What you are asked to do >> Output all of the data exactly as it appears, but leave out any pictures it contains.

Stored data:

_ _ _

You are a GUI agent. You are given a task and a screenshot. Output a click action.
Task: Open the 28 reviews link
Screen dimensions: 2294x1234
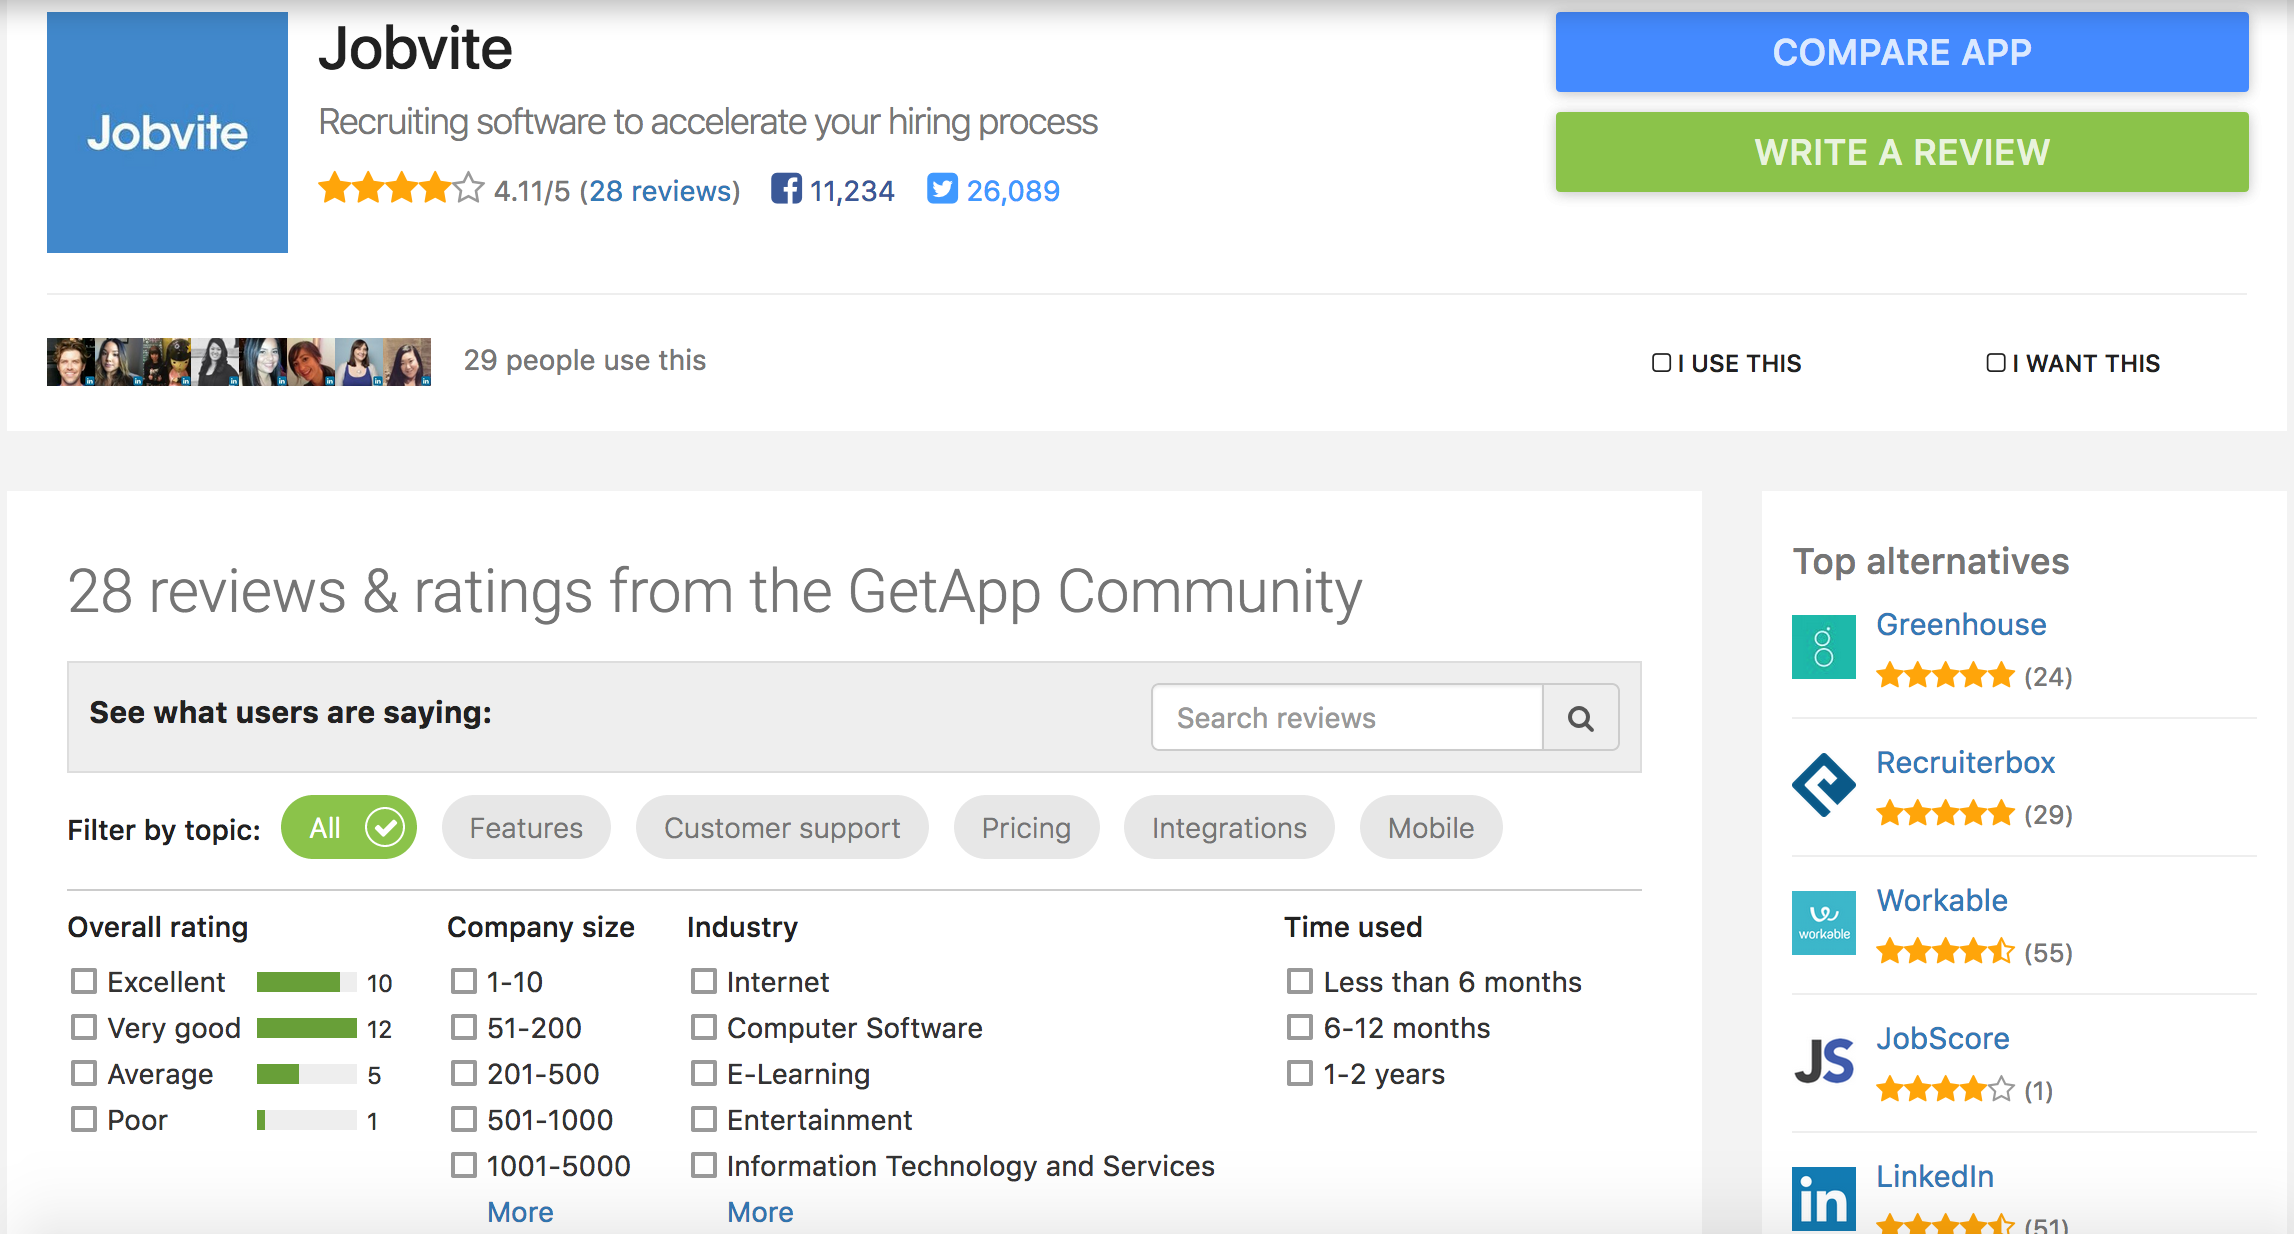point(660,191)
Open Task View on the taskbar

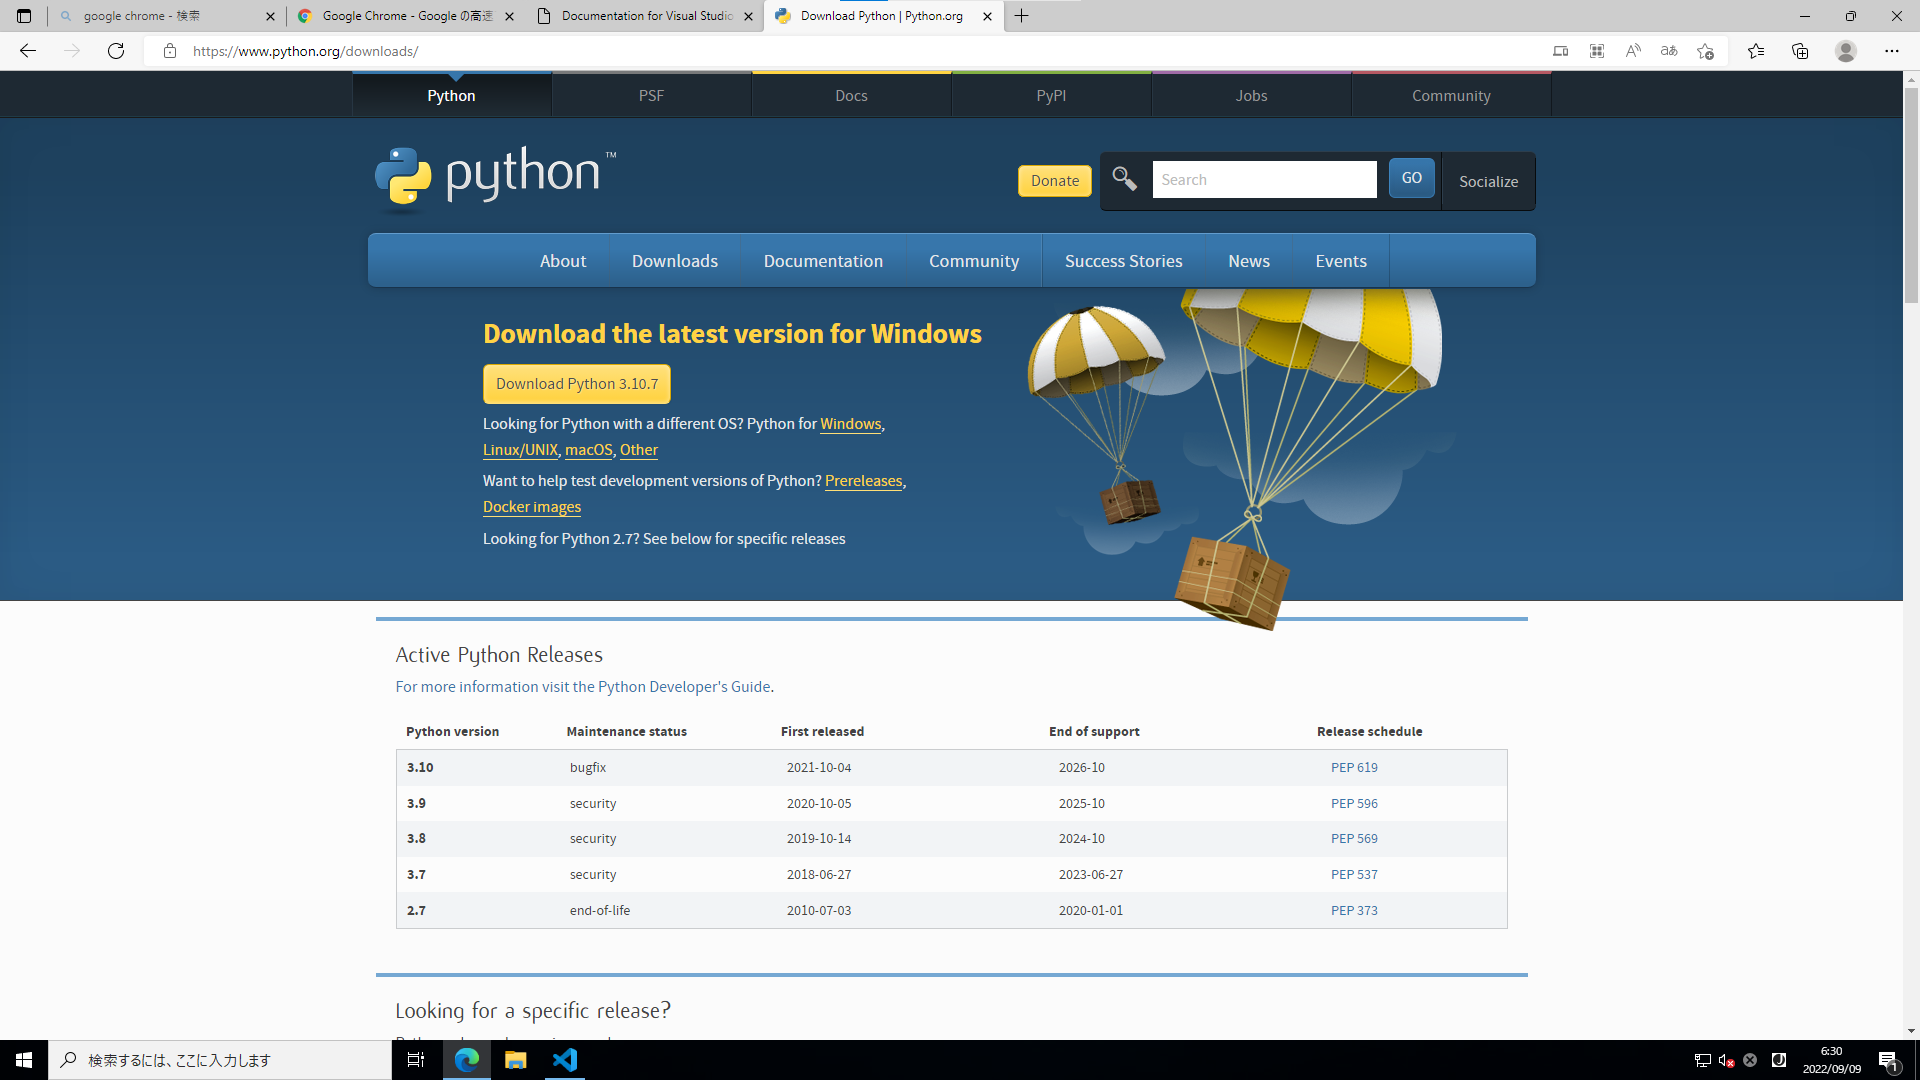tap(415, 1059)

_ _ _

The answer >>
You are a GUI agent. You are given a task and a screenshot. Output a click action.
Task: Open the 28 reviews link
Screen dimensions: 2294x1234
point(660,191)
Open Task View on the taskbar

tap(415, 1059)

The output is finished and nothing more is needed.